Demanding Challenges for a Complex Workplace
Today’s call centers have evolved to become sophisticated, high-tech showcases of service, support, and sales. Meanwhile, the look and layout of call centers is changing to keep up with the new demands being placed on them. Call centers are getting more respect as their image morphs from backroom to corporate centerpiece. No longer do executives dismiss their call centers as a necessary evil best operated on a shoestring. Instead, many progressive companies are coming around to the opposite view, one that recognizes the potential of call centers to have an unrivaled impact on the bottom line—for better or worse.

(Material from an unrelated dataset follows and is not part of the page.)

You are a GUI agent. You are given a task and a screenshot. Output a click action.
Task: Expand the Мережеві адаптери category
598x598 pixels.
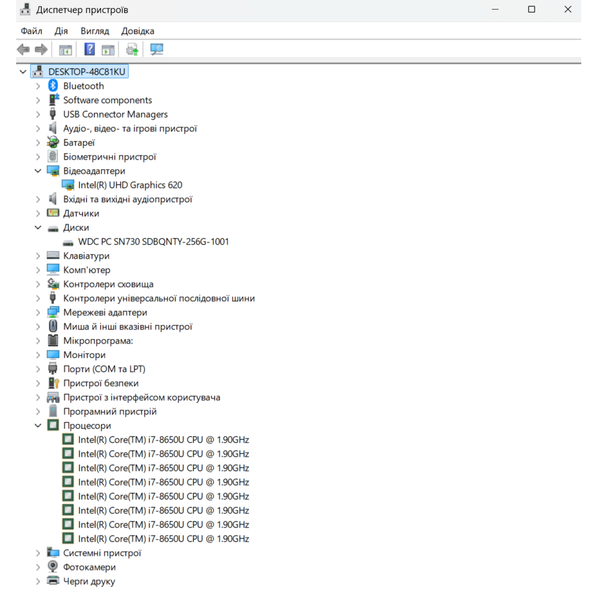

“The boiler room mentality is disappearing,” says Laura Sikorski, managing partner of Sikorski, Tuerpe and Associates, a call center consulting firm in Centerport, New York. “Today, executives are realizing that the call center just might be their most important asset and are treating it accordingly.” What’s responsible for the elevated status of call centers? Mainly this: Nowadays, many companies interact with their customers primarily if not solely through their call center. In effect, the call center isn’t just another department, it’s the front door often the only opportunity companies have to build a relationship with customers they’ll never see.
“Call centers are increasingly the main point of contact between a company and its customers,” says Roger Kingsland, managing partner of Kingsland Scott Bauer Associates, a Pittsburgh architectural firm that specializes in call centers. “And that trend will continue as the technology becomes more sophisticated and our economy becomes more reliant on information and services.”
Many, varied call center applications
After being introduced by the airlines in the 1970s, call centers soon became synonymous with the telemarketing industry, where their reputation languished for years. Today, there are tens of thousands of call centers in the United States and seemingly as many reasons for their existence. Yes, call centers are still used for reservations and telemarketing. But they’re also used for technical support, customer service, telephone banking, catalog sales, surveys, collections, and crisis intervention. Call centers have become so complex they aren’t even sure what to call themselves anymore. “Call center” doesn’t seem quite right, especially for a place that’s as likely to communicate via e-mail and on-line chat as traditional phone calls. That’s why many companies prefer “contact center,” “customer care center,” or perhaps “help desk” instead. And what about the people who work the phones? Are they agents? Representatives? Technicians? Advocates? That depends on whether they’re making sales, assisting customers, resolving a technical problem, or attending to any of the dozens of other tasks assigned to modern call centers. Then, too, advances in technology are expanding what call center representatives do. Many are using Voice over Internet Protocol (VoIP). It transmits voice through the Internet, putting all the information the agent needs on screen. That enables agents to provide a deeper level of assistance beyond, for example, what customers can get from the company’s website.